*Source passage*
Merida’s new role is a testament to the hard work she and the Kogod community continue to engage in to create a diverse, equitable, and inclusive business school that prepares students not only for successful careers but to be thoughtful, compassionate, and engaged citizens of the world.

Book Review: You Exist Too Much: A Novel by Zaina Arafat

My review of the Washington Independent Review of Books

Love addiction is vividly brought to life in this exceptional debut.

Zaina Arafat’s You Exist Too Much is an engrossing character study of a young, bisexual Palestinian American woman. Much more than an exploration of intersecting lines and identities, the debut novel revels in their clouding: “Ambiguity was an unsettling yet exhilarating space…I enjoyed occupying blurred lines.”

This is not a book about isms, however; it is squarely centered on its unnamed protagonist, whose voice is enthralling. Oscillating between prescient self-awareness and oblivion, she transports readers into her rich emotional realm. Her identity is beautifully captured when she travels to Palestine with her mother, who “knows the rules instinctively, in that part of the world, and I only learn them by accident.”

*Action item A*
Who wrote the novel You Exist Too Much, according to the excerpt?
*Action item B*
Write out everything in the excerpt from "Book Review: You" down to "this exceptional debut.".

Stored data:

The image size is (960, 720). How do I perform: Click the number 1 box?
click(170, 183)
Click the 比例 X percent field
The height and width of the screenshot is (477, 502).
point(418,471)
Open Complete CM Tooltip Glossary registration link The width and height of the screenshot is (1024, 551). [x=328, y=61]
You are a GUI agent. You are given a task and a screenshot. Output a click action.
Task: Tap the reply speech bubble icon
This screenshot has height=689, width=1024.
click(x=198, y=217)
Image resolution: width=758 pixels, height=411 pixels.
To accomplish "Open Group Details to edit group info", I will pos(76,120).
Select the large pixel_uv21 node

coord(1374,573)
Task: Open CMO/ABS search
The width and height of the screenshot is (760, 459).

*Written response A*
Zaina Arafat

*Written response B*
Book Review: You Exist Too Much: A Novel by Zaina Arafat

My review of the Washington Independent Review of Books

Love addiction is vividly brought to life in this exceptional debut.